Claude Weisbuch
Violinist
Original lithograph. Signed in pencil. Numbered in pencil on 250.
Size : 76x57cm.
Claude WEISBUCH
Born from the union of a Lorraine mother and an engineer father of Romanian origin, Claude Weisbuch is a pupil of Camille Hilaire and André Vahl at the École nationale supérieure d'art de Nancy. He was then appointed professor of engraving at the School of Fine Arts in Saint-Etienne. After a confidential start, he became known in 1961, the year he received the Critics' Prize. In 1968, he became a full member of the Society of French painters-engravers. Claude Weisbuch died in April 2014 and rests in the Montparnasse cemetery.

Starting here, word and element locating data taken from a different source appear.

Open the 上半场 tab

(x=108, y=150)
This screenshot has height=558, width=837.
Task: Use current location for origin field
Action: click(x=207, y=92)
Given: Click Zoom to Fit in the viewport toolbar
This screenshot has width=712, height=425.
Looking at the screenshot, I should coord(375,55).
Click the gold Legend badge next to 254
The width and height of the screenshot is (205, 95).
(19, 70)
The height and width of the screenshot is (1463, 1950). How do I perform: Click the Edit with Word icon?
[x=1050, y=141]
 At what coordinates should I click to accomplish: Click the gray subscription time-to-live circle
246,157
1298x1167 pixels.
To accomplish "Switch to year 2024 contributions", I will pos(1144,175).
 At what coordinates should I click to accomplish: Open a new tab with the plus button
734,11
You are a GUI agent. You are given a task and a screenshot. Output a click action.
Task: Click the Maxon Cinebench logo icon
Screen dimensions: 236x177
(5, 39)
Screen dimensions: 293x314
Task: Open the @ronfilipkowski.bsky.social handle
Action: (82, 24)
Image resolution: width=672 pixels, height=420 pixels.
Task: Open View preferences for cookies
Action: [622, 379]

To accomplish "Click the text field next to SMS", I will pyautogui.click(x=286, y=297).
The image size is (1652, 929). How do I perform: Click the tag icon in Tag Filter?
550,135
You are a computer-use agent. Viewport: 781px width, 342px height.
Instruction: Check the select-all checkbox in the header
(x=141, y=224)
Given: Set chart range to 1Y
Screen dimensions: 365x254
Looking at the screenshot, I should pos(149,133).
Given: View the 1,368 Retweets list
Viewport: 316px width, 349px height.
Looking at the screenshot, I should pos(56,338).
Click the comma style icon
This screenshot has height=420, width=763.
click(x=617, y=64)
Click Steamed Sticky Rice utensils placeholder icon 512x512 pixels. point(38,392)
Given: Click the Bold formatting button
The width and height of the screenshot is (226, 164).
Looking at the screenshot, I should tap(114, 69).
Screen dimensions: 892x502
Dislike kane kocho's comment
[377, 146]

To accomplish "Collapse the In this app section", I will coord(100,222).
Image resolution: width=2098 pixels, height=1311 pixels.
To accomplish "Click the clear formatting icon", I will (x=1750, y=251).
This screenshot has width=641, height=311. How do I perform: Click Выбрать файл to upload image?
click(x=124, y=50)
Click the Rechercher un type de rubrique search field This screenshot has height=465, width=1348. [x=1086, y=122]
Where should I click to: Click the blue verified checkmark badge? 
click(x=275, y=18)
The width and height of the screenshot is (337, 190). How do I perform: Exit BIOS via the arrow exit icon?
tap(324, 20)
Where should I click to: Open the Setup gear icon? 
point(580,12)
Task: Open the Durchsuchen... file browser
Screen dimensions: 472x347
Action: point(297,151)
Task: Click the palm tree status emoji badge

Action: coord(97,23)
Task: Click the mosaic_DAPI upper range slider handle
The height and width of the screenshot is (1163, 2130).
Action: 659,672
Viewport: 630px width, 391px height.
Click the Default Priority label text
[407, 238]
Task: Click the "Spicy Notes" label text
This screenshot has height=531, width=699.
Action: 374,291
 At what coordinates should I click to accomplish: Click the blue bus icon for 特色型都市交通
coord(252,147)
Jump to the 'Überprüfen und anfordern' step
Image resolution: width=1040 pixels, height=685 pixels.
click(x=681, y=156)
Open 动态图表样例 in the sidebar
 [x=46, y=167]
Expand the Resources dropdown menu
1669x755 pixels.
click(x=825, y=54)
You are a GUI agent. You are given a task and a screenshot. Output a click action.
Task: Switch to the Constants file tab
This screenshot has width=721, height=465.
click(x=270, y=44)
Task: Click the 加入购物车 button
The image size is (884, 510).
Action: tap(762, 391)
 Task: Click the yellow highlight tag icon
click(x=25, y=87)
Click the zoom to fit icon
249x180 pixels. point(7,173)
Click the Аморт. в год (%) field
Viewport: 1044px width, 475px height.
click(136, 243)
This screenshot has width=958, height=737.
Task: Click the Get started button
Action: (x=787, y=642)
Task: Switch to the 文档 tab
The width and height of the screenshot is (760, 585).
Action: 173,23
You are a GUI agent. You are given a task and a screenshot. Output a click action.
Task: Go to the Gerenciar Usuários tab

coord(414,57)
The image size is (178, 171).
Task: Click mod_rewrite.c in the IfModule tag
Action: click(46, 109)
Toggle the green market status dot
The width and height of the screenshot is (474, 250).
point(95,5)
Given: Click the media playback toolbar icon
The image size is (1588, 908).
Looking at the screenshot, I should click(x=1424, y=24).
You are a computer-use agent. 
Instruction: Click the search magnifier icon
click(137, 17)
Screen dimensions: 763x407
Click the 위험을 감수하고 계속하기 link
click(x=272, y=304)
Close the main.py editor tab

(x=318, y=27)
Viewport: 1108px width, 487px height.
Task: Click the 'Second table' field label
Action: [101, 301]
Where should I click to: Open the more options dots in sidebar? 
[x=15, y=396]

His work is mainly devoted to engraving, by which he likes to translate, thanks to the line, the life, the movement and the character of his characters: pitchers, harlequins, musicians or equestrian scenes. For Patrick Waldberg, "man appears as an obsessive theme in Weisbuch's work, either that he strives to capture it in the mirror by contemplating his own image, or that he surprises him in the features of his visitors, or that he is trying to decipher it among the masters of the past that he worships, Jacques Callot, Rembrandt or Honoré Daumier ”. If he practices various techniques (lithography, drypoint, etc.) that he uses to illustrate bibliophile books, he is also a painter and designer. His preferred colors are ochres, browns and whites, with which he seeks to introduce the effects of light through compositions where the line and the delicacy of the drawing preserve the life found in his engravings. His precise and dynamic line delivers a work in movement and swirling on themes he likes: theater, opera, the equestrian environment, musicians, card players, kabuki dancers as well as many portraits. His works have the appearance of unfinished sketches, mixing few colors but with great liveliness of the line.